There is no television in this house. No microwave, and no stereo except a portable player, currently unplugged. There was no computer til I brought in my laptop. Outside there are no barking dogs, no music or loud voices to show that the neighbors are home. Inside, the heater isn't running nonstop: in fact it's a little chilly here, but it's quiet. Oh, so quiet.

There are no children in this house. No running feet echoing the floors, no singing or nonsense noises, no fighting, shrieking, screaming, or crying. No sounds at all, except the whirbling of this laptop and an occasional staccato from the corner, where a rabbit sits in a cage. Those are the only sounds. Really. I have to listen again to convince myself it's true.

This house has nearly equal amounts of space and stuff. The part that makes it most beautiful to me. That, and all the stuff seems to be here for a reason. There is one couch only, in the living room. One large plant by the window. Blinds on the windows that face the street, and not on those facing the fenced back yard. Matched handmade pottery bowls on open kitchen shelves. Unvarnished wood counters and stainless-steel appliances. It's a kitchen to be in for a reason. Gourmet cooking, or maybe writing. Or maybe thinking about my own reasons for being here. Not 'here' in any existential sense. Here, instead of the house in which I normally live. In which I normally survive.

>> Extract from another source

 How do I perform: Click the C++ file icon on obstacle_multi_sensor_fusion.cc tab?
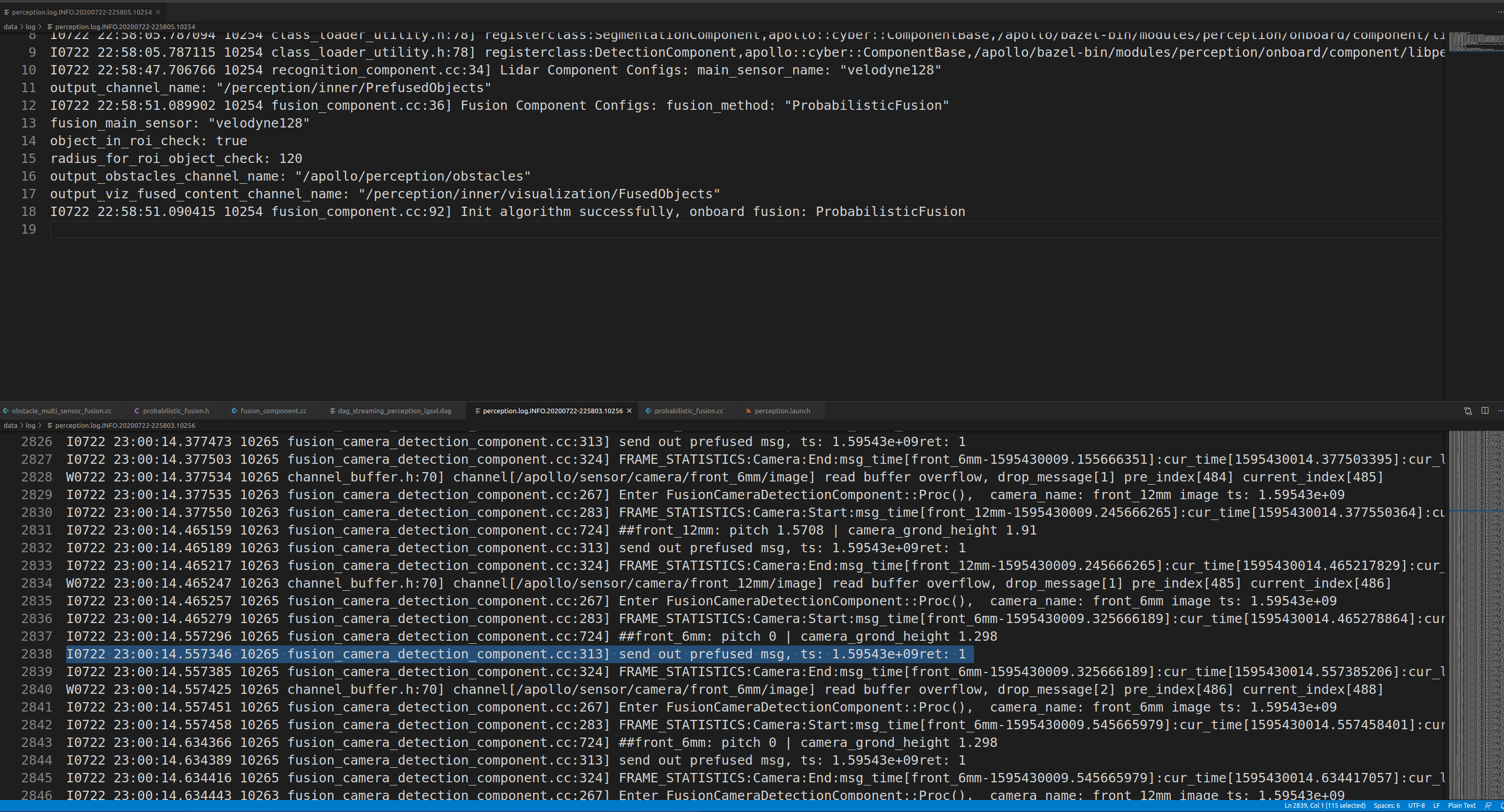(x=7, y=410)
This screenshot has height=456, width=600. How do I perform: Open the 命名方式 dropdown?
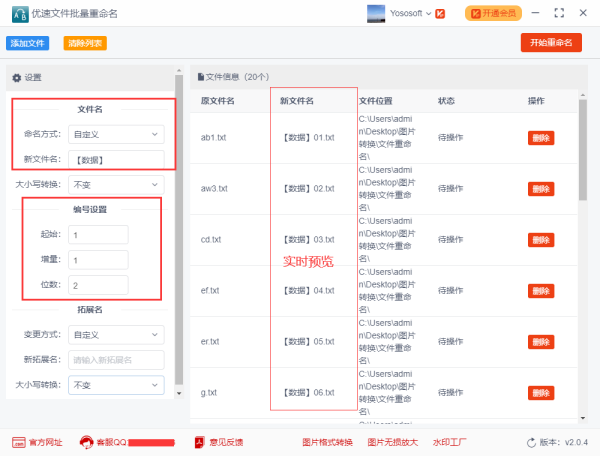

The saddest part of survival mode is getting used to thinking in not's. First there's the extras that you negate. Purchases, dreams, soul-nutrition: the category of 'extra' is expansive, and always expandable. Not right now, we can't do that. Not this month. Not this season. Not this year. Then there's the not-rationalization, where you try to feel better about your situation, and perhaps about your choices (if you acknowledge such things as part of the situation). At least we're not ___. At least we didn't do ___. At least ___ didn't happen. At least we have it better than ___.

Sure there's some intention of gratitude in those negatives. But my point is, there are so many lovely yes's in this world, waiting to be appreciated as well. So many powerful yes's, waiting to be given life. When do they get their turn?
When in holding one's own does growth become an option?
Where in the struggle for us does compassion for others get an invitation?
When, in the constant sound, does silence get its moment?
Where in the nonstop asking does gratitude get its place?
Where in the tangle of electrical wires and piped-in entertainment do we find acceptance of all we can live without - and all we can let go?
Where in the giving-up and going-without is there a welcome to all the potential yet invited to live with us?

There are no visible yes's in this house. Nothing that I need to plan, intend, or be on time for. Nothing to which I am asked to adjust or commit or contribute. Only bring in the mail, turn on a few lights, feed the rabbit. There are no no's here either. It's a fine place to rest, in the absence of both answers, until something comes a little clearer.